Bioprocess Solutions, the largest division that primarily specialises in single-use products for pharmaceutical drug manufacture, performed especially well yet again. Business for the divisions of Lab Products & Services and Industrial Weighing also picked up during the first 9 months, yet third-quarter development of lab business remained below expectations due to a difficult market environment in some areas. Based on the Group's 9-month figures, management confirmed its full-year earnings target.
Growth in Sales Revenue and Order Intake
Sartorius increased its order intake in the first 9 months of 2013 by 7.7% in constant currencies (cc) to 669.9 million euros (reported: 5.2%; 9-mo. 2012: 636.6 million euros). In the same period, sales revenue in cc rose 5.2% to 657.3 million euros (reported: 2.8%; 9-mo. 2012: 639.4 million euros).
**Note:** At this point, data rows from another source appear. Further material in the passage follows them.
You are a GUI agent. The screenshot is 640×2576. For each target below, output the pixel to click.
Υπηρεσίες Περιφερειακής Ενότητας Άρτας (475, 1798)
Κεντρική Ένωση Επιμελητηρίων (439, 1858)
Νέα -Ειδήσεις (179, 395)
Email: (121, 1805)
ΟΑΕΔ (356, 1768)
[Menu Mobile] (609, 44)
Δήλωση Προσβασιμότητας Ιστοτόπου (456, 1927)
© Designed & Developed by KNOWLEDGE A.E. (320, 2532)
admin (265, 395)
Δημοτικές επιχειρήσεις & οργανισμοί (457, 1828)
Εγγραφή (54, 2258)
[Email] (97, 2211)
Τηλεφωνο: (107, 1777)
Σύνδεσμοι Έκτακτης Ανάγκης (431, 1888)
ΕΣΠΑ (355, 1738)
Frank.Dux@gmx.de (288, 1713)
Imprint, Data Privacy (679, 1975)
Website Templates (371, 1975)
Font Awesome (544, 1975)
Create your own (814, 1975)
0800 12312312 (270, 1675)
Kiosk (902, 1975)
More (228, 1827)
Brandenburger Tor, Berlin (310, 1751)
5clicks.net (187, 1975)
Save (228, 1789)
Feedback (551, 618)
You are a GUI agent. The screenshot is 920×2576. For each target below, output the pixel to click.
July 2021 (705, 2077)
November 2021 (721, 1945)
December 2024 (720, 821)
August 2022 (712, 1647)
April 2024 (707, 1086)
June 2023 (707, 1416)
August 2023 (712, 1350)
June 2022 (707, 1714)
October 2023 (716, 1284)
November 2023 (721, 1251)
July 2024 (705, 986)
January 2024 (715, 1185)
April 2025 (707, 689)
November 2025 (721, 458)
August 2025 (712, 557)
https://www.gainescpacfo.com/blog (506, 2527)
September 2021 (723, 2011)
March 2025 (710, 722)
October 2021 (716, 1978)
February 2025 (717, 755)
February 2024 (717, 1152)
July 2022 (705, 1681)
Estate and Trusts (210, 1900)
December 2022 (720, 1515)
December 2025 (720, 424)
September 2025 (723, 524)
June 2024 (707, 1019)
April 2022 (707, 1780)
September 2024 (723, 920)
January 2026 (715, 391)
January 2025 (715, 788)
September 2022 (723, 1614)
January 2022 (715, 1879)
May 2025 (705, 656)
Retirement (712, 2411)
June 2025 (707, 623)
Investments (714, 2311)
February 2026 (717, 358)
The Bioprocess Solutions Division primarily contributed to the Group's strong business performance. Order intake for this division in cc rose sharply by 15.9% to 404.9 million euros (reported: 13.5%; 9-mo. 2012: 356.6 million euros). This increase was driven by strong demand for single-use products utilised in biopharmaceutical manufacture, as well as by special growth impulses from large equipment orders primarily in the first quarter. The division's sales revenue in cc also rose significantly by 8.4% to 382.4 million euros (reported: +6.1%; 9-mo. 2012: 360.3 million euros). The acquisition that closed in January 2013 in the field of cell culture media contributed approximately one percentage point to revenue expansion. Regionally, the Bioprocess Division reported the highest growth in Asia.
Further Increase in Profit
In the first 9 months of 2013, the Sartorius Group further expanded its profitability. Its underlying EBITDA increased overproportionately by 6.3% to 126.0 million euros, and its respective margin rose from 18.5% to 19.2%.1 Driven by economies of scale, earnings contributed by the Bioprocess Solutions Division increased 12.4% to 86.8 million euros. The division's underlying EBITDA margin rose significantly from 21.4% to 22.7%. At 32.4 million euros, underlying EBITDA for the Lab Products & Services Division approximately reached the year-earlier level of 33.1 million euros at an unchanged margin of 16.3%. Earnings for the Industrial Weighing Division were at 6.7 million euros, down from the year-earlier figure. Its underlying EBITDA margin was 8.9% relative to 10.6% in the comparable period.
Full-Year Earnings Forecast Confirmed
Based on the Group's business performance in the first 9 months, management confirmed its earnings forecast for the current year. This forecast projects an increase in the Group's underlying EBITDA margin to around 19.5% based on constant currencies (cc). Consolidated sales revenue is expected to increase approximately 7% in constant currencies, within the growth corridor of 6% to 9% communicated at the beginning of the year, but not quite reach the upper half of this corridor as forecasted at mid-year.
In view of the three divisions, the company continues to anticipate that Bioprocess Solutions will reach, or slightly exceed, the upper end of the range of 9% to 12% in sales growth. The division's underlying EBITDA margin is projected to rise to 22.5% to 23.0% (unchanged guidance).
Reference
1. Sartorius uses underlying EBITDA (earnings before interest, taxes, depreciation and amortization and adjusted for extraordinary items) as the key profitability measure.